• _Document segment_
====
The lack of frontline employees on nonprofit hospitals’ boards raises questions about whose voices are heard, whose experiences inform decision-making and, above all, who is valued. The near absence of workers other than physicians on boards is particularly notable, given the critical roles and vantage points of nurses, therapists, technicians, and other staff.
The composition of boards may contribute to the gap between rhetoric and reality with respect to health equity. In the AHA’s 2018 survey, 42% of U.S. hospitals had only white board members, and 70% of board members were male. Partly because board members tend to be major donors, hospital boards may often reflect broader inequality rather than respond to it. Many nonprofit hospitals spend less on charity care than for-profit hospitals, even though they receive sizable tax breaks for providing community benefits. Prioritizing charitable care to low-income neighborhoods, often communities of color, may lead to financial losses, a tension between purpose and profit that boards help navigate. If boards better reflected the communities their hospitals serve, this tension may be navigated differently.
That we couldn’t find a list of board members for five of the top 20 hospitals demonstrates a potential lack of transparency. Patients, health care workers, and community members have few mechanisms to hold nonprofit hospital leaders accountable. They are not elected by the public or chosen by shareholders. Many of these hospitals enjoy such significant market power that patients often cannot take their business elsewhere, as they might do in more competitive markets. Failing to publicly disclose the names of board members via accessible webpages shields hospitals from public scrutiny and erodes accountability.
The need to evaluate hospital governance is urgent. For now, health care workers can encourage nonprofit hospital leaders to diversify their boards across multiple dimensions, including race, gender, and socioeconomic status, and also to include a broad range of frontline workers. To help this along, organizations such as the American Hospital Association could develop an accreditation process to certify boards that are adequately representative, including various types of health care workers and patients that match the demographic characteristics of their communities.
If voluntary efforts fail, regulation could be considered. The Internal Revenue Service could mandate standardized public reporting of board composition and require boards to meet certain criteria to maintain their tax-exempt status, which is highly valuable to nonprofit hospitals. Criteria could be borrowed from existing models within and outside health care. Among federally qualified health centers, for instance, at least half of board members must be patients. Due to new rules, Nasdaq-listed corporations must annually disclose data about the board’s gender and racial characteristics and include two “diverse” directors.
New criteria could also stipulate how board members are chosen, borrowing from legislative proposals like the Accountable Capitalism Act introduced into Congress by Sen. Elizabeth Warren (D-Mass.) which requires that 40% of corporate board seats be selected by employees.
Together, such measures could help reform hospital boards to protect patients and empower frontline workers.
Sanjay Kishore is a primary care physician at the Equal Justice Initiative and a clinical assistant professor at the University of Alabama at Birmingham. Suhas Gondi is a resident in internal medicine and primary care at Brigham and Women’s Hospital in Boston. The views expressed here are theirs and do not necessarily represent those of their employers.
====
• _Entries supplied_
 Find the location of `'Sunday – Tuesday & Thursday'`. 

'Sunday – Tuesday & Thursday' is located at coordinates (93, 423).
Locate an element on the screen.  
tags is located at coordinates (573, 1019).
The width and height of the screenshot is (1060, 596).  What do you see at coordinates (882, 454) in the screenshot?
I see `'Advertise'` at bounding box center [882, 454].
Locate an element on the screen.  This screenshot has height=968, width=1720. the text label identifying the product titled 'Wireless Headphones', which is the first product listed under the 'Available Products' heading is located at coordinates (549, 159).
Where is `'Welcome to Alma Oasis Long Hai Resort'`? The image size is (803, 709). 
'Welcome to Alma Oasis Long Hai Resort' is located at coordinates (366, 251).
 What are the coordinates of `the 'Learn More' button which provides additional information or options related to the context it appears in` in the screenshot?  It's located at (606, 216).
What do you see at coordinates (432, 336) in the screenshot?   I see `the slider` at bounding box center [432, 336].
====
• _Explore the material_
- 1) Write out the passage from the text on hospital boards from "Sanjay Kishore is" to "of their employers.".
- 2) Rewrite the paragraph in the text on hospital boards that begins "If voluntary efforts fail" as a short bulleted list that keeps its main facts.
- 3) Answer these questions from the text on hospital boards:
(a) In the AHA's 2018 survey, what percentage of U.S. hospitals had only white board members?
(b) For how many of the top 20 hospitals could no list of board members be found?
(c) What share of corporate board seats would the Accountable Capitalism Act require to be selected by employees?

• _Written answers_
- 1)
Sanjay Kishore is a primary care physician at the Equal Justice Initiative and a clinical assistant professor at the University of Alabama at Birmingham. Suhas Gondi is a resident in internal medicine and primary care at Brigham and Women’s Hospital in Boston. The views expressed here are theirs and do not necessarily represent those of their employers.

- 2)
- Regulation could be considered if voluntary efforts fail.
- The Internal Revenue Service could mandate standardized public reporting of board composition.
- It could also make meeting certain board criteria a condition of keeping tax-exempt status, which is highly valuable to nonprofit hospitals.
- Criteria could be borrowed from existing models inside and outside health care:
  - At federally qualified health centers, at least half of board members must be patients.
  - Under new rules, Nasdaq-listed corporations must disclose their board's gender and racial characteristics each year and include two "diverse" directors.

- 3)
(a) 42%
(b) Five
(c) 40%